**Problem description**
Print every line of the listing below, starting with the line that holds "Techxabc (364, 80)" and going on through the line that holds "Contact Us (589, 49)", both included, and print nothing else.

**Entries supplied**
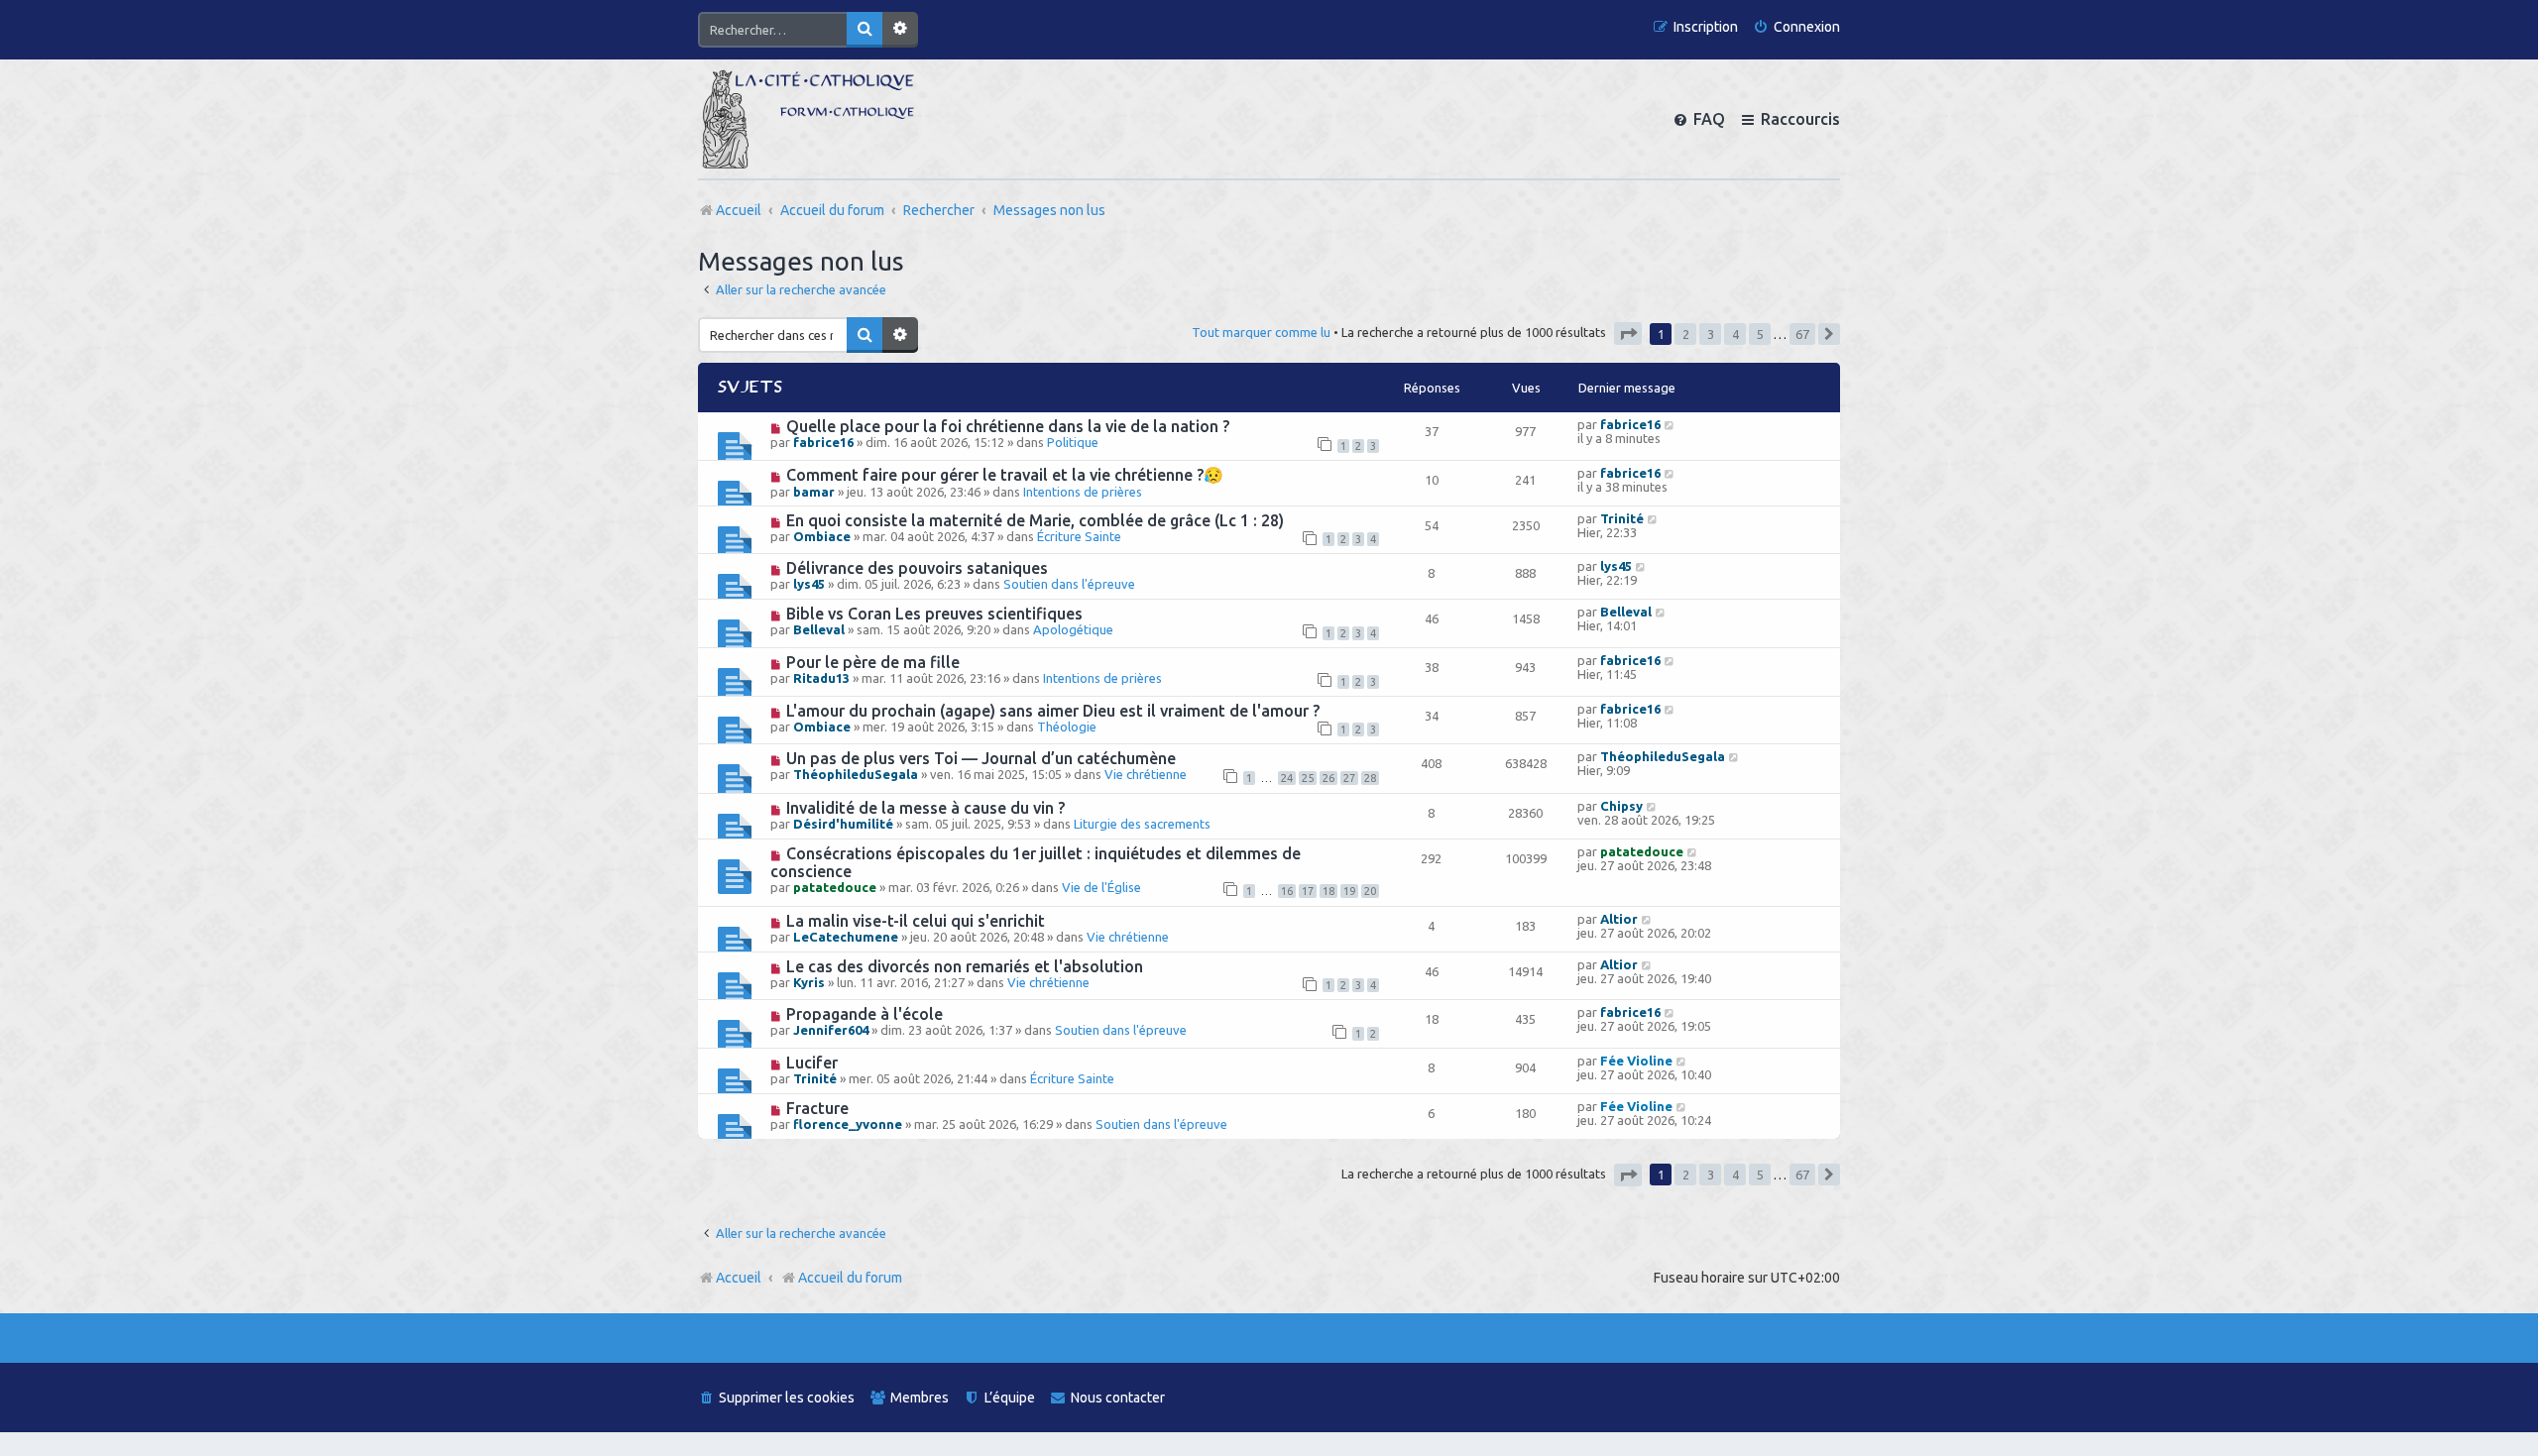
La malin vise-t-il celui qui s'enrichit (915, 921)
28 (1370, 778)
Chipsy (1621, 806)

* * *

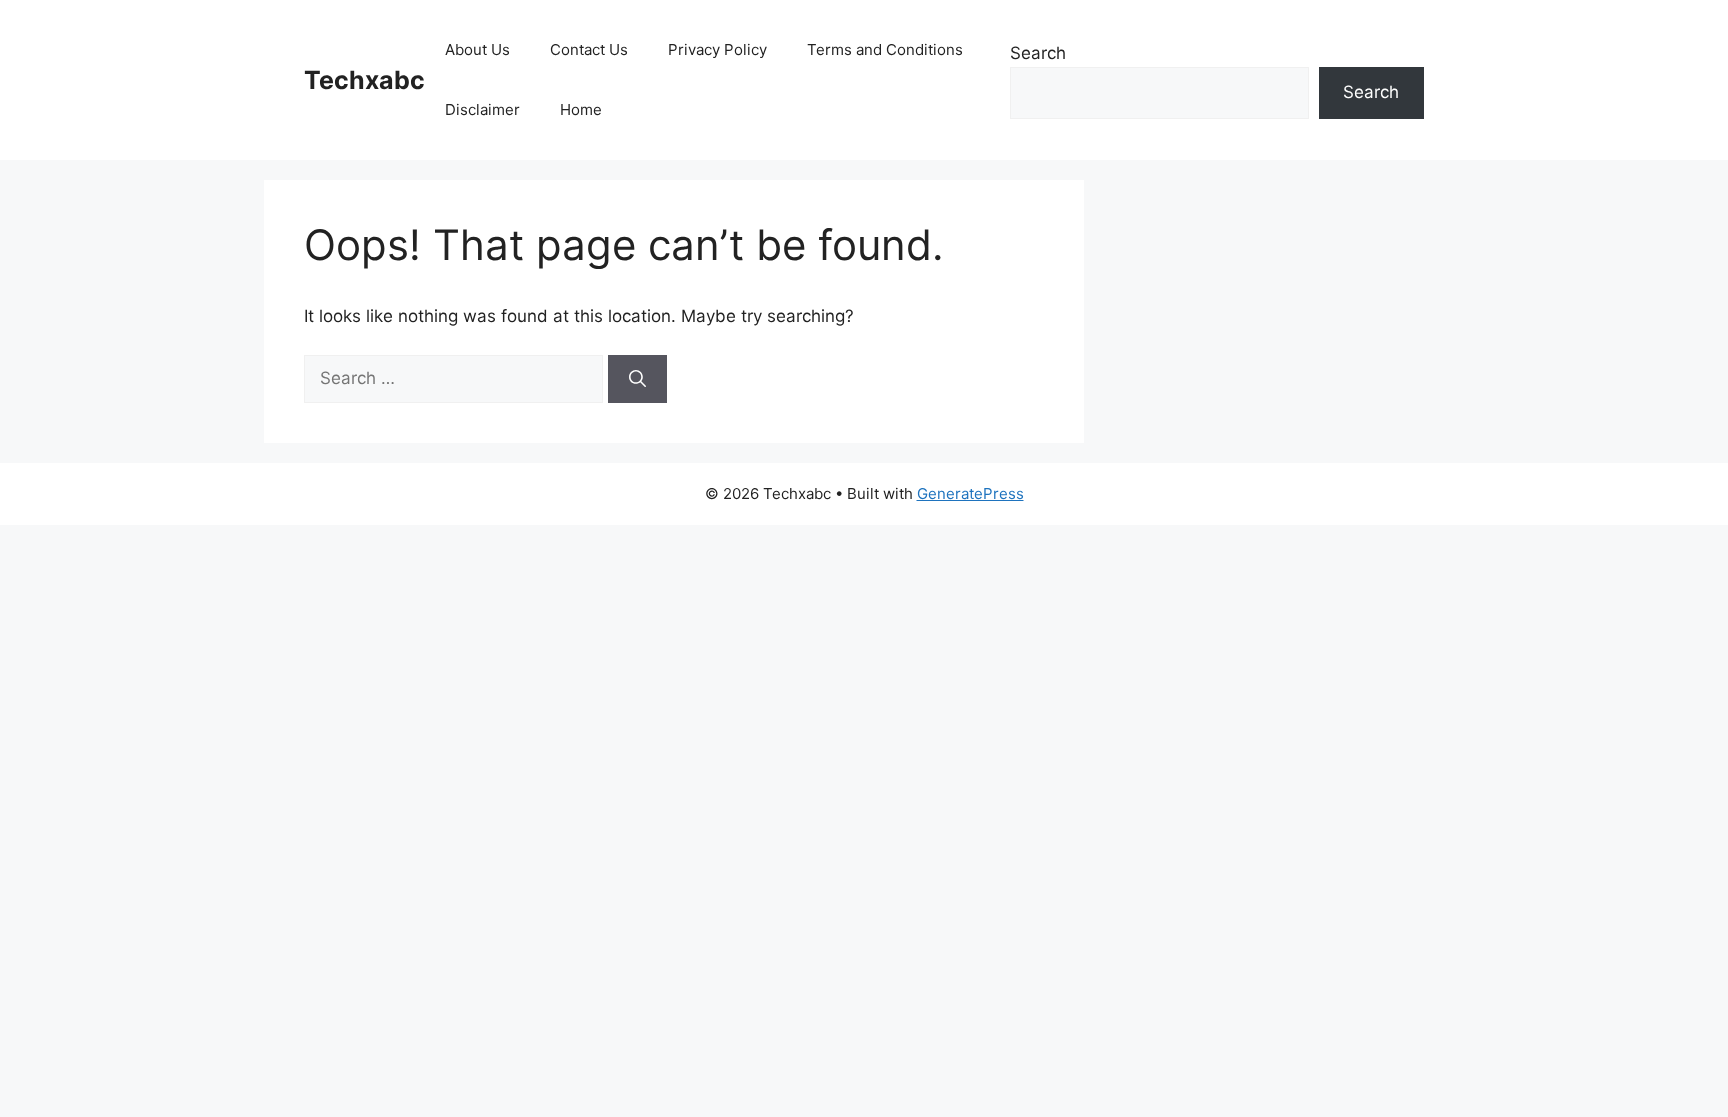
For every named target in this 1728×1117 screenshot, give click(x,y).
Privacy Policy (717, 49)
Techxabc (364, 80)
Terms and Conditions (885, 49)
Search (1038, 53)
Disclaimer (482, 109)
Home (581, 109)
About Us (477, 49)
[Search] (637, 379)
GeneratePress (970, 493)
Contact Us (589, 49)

**Answer below**
Techxabc (364, 80)
Terms and Conditions (885, 49)
Search (1038, 53)
Disclaimer (482, 109)
Home (581, 109)
About Us (477, 49)
[Search] (637, 379)
GeneratePress (970, 493)
Contact Us (589, 49)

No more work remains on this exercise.